I valori nutrizionali dipendono da un ampio ventaglio di fattori di tipo genetico, dalle tecniche di coltivazione, dall’andamento climatico e dalle zone di produzione: per esempio una varietà di mela ha differenze anche importanti rispetto a un’altra. Oltre a questo, un prodotto di agricoltura convenzionale, coltivato con concimi azotati, oltre a perdere di sapore, è meno nutriente perché vitamine, sali minerali e sostanze antiossidanti come i polifenoli sono più diluiti dalla maggior quantità d’acqua che proprio i fertilizzanti inducono nei tessuti del frutto. Anche per questo un prodotto bio può essere un po’ più piccolo, magari meno lucido, ma è mediamente più gustoso e presenta un contenuto di micronutrienti maggiore.  Uno esempio tra gli eclatanti è il latte: quello proveniente da allevamenti bio ha una composizione di acidi grassi omega 3 – ovvero lipidi “buoni” – più elevata rispetto al latte convenzionale.

Quanto impattano sull’ambiente gli agenti chimici usati in agricoltura convenzionale?

Dipende dalle culture. Nel caso di colture specializzate come verdure e ortaggi l’impatto è rilevante perché si fanno fino a 20 trattamenti chimici a stagione. In particolare, si impatta fortemente sui terreni con diserbanti come il glifosato che inquinano anche le acque e riducono la biodiversità del suolo, poi ci sono altri trattamenti chimici specifici contro gli insetti, che distruggono la biodiversità. È davvero preoccupante la progressiva riduzione di insetti utili come le api e altri impollinatori, sentinelle della biodiversità.

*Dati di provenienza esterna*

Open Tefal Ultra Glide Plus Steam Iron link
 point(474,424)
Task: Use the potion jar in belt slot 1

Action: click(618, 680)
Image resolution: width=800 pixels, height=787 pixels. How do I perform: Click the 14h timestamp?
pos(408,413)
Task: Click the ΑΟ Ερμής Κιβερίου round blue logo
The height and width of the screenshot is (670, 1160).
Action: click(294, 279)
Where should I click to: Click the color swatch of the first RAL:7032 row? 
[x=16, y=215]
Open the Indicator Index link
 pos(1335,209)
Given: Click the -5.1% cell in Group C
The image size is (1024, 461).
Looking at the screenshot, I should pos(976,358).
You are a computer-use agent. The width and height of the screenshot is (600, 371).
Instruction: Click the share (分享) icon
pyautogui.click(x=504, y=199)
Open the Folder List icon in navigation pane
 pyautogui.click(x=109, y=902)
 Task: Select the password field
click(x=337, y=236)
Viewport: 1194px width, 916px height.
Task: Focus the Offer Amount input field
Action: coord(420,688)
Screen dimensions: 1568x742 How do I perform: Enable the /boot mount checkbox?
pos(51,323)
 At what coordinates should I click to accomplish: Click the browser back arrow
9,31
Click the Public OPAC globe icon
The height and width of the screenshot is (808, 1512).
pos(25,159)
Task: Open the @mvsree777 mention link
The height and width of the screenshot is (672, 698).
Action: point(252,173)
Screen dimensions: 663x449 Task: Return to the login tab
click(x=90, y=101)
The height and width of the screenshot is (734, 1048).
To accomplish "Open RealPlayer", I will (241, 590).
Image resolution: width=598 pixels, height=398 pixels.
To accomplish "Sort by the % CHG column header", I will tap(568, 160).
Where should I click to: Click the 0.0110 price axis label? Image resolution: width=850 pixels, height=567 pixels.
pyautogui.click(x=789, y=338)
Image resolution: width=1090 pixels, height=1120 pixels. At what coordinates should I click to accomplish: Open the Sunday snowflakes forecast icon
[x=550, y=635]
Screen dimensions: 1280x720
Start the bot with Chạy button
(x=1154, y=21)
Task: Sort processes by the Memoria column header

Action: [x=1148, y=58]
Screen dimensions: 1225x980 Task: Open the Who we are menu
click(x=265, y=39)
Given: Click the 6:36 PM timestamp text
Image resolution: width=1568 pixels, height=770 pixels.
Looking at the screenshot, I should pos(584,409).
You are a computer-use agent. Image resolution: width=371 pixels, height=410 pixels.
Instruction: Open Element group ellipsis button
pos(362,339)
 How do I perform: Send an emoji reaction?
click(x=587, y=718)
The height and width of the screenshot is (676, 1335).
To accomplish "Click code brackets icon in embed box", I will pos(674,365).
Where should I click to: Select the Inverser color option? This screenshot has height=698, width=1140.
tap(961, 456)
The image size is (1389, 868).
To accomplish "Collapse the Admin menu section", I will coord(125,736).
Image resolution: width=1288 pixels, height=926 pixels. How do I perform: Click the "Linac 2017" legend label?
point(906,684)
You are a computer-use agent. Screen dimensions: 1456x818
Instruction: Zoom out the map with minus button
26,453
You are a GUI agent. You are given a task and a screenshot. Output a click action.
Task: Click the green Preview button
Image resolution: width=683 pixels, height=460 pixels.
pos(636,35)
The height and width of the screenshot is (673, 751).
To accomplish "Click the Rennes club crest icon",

Le coltivazioni bio proibiscono ogni tipo di chimica o ci sono sostanze consentite?

Sono consentiti solo prodotti di origine minerale e naturale specificatamente individuati, quali rame e zolfo: servono a proteggere la pianta dai funghi, ma a differenza dei fungicidi usati in agricoltura convenzionale non sono sistemici, cioè non entrano nel ciclo linfatico della pianta pervadendo anche la polpa dei frutti. Rimangono solo sulla buccia, da dove scompaiono con il semplice lavaggio domestico. In ogni caso, rame e zolfo sono sali minerali normalmente presenti negli alimenti, non sono molecole costruite in laboratorio. Significa che se prendo una mela bio posso lavarla e mangiarla con la buccia con la certezza di non ingerire residui chimici. Secondo i dati ufficiali sui prodotti di produzione italiana, invece, il 60.6% delle mele convenzionali, il 65.5% delle pesche e il 67.9% dell’uva presentano residui di una o più sostanze chimiche di sintesi. Altri trattamenti consentiti in agricoltura biologica sono microrganismi o insetti utili come le coccinelle, che si nutrono di altri insetti che attaccano le piante. Si ricorre anche alla confusione sessuale, diffondendo i feromoni sessuali che emette la femmina dell’insetto bersaglio: il maschio non è più in grado di localizzarla e di fecondarla, e questo è un modo assolutamente «pulito» per evitare la riproduzione di organismi nocivi.